**AVAILABLE DATA:**
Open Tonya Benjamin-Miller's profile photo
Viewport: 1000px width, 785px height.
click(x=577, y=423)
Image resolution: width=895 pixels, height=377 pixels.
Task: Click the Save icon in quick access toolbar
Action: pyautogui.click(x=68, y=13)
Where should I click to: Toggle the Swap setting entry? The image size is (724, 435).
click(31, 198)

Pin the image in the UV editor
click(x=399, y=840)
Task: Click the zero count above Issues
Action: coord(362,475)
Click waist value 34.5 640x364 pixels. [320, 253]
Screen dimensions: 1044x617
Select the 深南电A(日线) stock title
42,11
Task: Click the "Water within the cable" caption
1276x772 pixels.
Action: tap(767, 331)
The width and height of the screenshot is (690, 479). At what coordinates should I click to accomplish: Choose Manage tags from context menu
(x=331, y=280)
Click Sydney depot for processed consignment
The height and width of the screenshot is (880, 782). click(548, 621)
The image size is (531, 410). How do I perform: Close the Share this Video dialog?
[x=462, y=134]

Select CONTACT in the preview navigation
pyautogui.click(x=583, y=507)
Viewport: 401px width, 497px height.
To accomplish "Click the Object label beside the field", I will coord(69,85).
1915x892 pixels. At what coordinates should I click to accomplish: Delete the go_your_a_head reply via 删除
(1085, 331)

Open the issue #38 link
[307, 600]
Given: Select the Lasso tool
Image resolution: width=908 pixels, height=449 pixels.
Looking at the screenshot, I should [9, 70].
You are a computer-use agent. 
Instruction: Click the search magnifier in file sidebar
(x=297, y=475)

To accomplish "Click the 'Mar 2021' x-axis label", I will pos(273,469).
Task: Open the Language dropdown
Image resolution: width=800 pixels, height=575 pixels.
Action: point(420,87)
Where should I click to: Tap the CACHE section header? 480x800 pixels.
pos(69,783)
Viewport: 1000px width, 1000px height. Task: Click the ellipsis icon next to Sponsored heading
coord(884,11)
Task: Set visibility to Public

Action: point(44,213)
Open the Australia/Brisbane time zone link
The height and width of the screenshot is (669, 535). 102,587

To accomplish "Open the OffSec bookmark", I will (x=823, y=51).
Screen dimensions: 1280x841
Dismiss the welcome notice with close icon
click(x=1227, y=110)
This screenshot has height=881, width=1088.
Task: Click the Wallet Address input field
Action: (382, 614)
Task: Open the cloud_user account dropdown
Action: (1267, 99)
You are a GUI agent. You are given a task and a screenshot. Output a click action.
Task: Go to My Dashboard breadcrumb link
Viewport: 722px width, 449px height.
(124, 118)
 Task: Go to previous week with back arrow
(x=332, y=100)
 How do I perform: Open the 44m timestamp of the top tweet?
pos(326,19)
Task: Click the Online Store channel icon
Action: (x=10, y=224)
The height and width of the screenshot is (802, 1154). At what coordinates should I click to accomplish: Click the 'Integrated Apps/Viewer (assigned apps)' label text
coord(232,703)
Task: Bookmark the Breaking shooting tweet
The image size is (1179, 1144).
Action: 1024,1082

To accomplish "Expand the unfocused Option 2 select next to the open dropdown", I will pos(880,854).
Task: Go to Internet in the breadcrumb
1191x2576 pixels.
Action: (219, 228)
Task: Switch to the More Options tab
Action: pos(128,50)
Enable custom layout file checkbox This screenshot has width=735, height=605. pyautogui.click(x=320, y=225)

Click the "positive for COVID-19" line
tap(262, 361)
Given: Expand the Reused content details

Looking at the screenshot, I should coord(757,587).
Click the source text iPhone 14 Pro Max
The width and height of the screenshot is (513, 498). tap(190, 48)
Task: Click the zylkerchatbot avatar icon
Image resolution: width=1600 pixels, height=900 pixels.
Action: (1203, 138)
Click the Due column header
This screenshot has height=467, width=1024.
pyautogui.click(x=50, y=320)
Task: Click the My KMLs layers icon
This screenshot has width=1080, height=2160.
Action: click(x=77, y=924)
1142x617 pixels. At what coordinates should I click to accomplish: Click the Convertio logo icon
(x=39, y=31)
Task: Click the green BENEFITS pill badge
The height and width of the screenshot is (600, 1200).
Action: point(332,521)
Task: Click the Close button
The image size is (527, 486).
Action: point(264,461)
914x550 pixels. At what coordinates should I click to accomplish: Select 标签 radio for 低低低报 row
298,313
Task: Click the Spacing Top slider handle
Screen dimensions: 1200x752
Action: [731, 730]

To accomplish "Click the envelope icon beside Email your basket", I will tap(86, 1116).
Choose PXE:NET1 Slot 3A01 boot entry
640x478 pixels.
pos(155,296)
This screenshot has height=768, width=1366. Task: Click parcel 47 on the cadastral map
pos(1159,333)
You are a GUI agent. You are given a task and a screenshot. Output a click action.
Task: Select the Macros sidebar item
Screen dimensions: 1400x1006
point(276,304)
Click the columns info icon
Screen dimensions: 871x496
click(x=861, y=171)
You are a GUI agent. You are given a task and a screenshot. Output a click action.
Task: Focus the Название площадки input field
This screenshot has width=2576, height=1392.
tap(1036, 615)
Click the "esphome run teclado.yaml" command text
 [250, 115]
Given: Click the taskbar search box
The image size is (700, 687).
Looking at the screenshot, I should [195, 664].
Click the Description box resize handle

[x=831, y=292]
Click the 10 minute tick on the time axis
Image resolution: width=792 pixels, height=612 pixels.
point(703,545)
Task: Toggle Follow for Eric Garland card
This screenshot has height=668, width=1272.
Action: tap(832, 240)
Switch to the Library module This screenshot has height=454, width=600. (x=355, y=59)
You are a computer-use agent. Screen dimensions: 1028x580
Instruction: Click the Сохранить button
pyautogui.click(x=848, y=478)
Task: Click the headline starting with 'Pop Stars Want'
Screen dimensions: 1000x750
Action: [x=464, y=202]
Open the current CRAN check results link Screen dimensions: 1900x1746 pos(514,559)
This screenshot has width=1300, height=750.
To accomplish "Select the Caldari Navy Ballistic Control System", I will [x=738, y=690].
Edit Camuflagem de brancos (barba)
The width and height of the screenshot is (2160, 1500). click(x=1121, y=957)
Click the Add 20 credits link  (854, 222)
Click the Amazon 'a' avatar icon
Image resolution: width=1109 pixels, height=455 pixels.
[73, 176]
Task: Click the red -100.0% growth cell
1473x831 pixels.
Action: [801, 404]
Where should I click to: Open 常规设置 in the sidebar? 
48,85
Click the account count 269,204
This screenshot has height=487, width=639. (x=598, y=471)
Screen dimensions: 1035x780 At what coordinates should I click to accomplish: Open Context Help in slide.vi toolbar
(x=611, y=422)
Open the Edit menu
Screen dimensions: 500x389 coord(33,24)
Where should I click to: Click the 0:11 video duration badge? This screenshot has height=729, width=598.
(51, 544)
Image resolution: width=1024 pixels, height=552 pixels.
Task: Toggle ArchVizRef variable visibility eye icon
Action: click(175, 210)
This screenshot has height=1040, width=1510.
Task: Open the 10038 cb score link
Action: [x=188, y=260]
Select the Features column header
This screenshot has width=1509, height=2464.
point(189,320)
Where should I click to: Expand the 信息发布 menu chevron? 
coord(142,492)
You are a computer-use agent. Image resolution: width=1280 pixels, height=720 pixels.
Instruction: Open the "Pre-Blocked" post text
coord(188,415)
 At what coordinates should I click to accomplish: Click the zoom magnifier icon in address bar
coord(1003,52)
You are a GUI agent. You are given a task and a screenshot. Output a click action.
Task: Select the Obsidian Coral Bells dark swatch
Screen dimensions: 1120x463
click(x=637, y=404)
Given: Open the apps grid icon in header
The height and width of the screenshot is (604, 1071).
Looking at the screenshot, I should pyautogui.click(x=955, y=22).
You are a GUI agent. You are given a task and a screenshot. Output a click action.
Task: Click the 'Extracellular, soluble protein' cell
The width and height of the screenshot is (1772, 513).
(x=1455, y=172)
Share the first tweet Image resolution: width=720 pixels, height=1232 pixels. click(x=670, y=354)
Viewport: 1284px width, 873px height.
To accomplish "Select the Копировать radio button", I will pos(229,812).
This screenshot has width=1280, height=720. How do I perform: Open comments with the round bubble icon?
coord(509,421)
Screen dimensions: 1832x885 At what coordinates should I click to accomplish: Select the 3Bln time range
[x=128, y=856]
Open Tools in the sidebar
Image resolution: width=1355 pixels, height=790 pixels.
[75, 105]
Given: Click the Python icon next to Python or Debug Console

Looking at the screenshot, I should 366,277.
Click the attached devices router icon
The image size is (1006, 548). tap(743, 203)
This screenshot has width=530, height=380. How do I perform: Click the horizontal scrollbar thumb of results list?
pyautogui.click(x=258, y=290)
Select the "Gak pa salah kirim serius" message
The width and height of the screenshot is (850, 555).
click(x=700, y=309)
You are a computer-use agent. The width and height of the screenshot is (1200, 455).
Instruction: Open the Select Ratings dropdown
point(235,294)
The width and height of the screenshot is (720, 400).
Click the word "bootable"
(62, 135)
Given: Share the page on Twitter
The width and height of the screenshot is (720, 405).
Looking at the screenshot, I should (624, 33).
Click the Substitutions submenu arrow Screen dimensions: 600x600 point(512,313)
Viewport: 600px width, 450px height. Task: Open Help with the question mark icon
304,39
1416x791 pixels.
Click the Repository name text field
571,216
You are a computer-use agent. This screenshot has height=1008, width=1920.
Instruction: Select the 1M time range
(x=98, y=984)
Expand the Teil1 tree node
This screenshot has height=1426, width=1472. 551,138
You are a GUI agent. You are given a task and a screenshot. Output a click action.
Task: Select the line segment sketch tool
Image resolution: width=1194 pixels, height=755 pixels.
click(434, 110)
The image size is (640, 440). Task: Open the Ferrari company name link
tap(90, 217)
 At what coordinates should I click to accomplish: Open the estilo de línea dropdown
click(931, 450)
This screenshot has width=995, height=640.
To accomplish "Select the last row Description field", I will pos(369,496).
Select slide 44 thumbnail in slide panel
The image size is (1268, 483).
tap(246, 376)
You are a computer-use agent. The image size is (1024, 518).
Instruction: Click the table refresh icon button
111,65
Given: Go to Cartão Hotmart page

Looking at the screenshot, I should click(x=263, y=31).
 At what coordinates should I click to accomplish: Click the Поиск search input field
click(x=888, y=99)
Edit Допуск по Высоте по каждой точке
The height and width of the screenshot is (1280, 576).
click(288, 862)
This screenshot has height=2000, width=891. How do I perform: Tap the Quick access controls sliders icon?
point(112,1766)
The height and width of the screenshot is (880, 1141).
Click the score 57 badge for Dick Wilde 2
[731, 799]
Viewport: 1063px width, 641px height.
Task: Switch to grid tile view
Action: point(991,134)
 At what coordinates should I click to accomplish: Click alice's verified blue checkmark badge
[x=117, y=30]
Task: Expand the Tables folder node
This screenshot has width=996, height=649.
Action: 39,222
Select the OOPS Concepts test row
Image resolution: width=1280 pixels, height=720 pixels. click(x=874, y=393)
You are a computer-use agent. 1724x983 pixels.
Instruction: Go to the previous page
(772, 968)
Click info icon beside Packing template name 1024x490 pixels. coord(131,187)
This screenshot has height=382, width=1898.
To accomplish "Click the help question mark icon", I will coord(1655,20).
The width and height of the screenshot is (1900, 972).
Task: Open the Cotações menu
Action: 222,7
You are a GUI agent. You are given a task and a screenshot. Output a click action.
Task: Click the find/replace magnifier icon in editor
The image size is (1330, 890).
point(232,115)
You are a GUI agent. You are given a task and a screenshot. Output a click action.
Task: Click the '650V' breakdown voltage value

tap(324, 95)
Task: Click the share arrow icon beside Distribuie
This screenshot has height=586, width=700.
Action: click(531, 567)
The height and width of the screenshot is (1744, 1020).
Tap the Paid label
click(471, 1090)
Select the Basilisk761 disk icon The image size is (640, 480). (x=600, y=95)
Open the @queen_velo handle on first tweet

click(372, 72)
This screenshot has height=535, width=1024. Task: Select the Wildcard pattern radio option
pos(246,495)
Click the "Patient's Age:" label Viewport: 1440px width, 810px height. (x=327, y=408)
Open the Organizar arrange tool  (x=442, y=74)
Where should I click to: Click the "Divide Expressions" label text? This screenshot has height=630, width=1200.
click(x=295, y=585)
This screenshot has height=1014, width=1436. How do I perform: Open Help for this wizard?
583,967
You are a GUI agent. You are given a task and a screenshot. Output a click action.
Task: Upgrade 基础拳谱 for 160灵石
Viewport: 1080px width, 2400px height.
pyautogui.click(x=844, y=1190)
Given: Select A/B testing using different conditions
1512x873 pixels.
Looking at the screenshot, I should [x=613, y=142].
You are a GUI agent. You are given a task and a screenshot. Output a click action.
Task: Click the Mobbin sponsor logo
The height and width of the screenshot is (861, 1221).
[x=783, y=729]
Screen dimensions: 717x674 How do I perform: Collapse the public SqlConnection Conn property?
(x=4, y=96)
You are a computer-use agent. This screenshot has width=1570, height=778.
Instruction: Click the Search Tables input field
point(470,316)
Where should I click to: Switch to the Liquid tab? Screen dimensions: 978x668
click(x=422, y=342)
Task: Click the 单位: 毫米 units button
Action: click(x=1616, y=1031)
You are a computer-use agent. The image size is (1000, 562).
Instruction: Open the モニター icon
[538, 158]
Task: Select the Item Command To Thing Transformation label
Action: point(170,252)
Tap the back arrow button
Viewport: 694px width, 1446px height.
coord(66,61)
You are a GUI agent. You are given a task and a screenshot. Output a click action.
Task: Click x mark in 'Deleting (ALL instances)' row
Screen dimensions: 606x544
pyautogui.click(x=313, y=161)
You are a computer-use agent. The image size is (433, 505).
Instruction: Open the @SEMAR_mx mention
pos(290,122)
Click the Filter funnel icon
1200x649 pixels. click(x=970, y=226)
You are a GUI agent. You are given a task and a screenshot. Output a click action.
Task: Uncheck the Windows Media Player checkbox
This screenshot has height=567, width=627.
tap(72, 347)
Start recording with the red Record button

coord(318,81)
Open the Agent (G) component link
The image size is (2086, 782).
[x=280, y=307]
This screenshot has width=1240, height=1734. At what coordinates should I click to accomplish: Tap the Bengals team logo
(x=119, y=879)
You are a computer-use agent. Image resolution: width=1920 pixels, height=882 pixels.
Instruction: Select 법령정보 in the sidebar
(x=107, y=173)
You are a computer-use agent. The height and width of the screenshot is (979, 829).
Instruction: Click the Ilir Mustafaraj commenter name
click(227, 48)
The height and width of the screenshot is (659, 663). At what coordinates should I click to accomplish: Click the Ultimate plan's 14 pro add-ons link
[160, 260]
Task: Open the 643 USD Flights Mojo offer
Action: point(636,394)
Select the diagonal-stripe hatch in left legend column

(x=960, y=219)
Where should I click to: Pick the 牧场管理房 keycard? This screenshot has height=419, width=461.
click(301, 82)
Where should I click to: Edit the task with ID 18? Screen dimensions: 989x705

**EXERCISE DIRECTIONS:** Reproduce each line of the entries in which the word "checkbox" is found.

**WRITTEN SOLUTION:**
Enable custom layout file checkbox This screenshot has width=735, height=605. pyautogui.click(x=320, y=225)
Task: Uncheck the Windows Media Player checkbox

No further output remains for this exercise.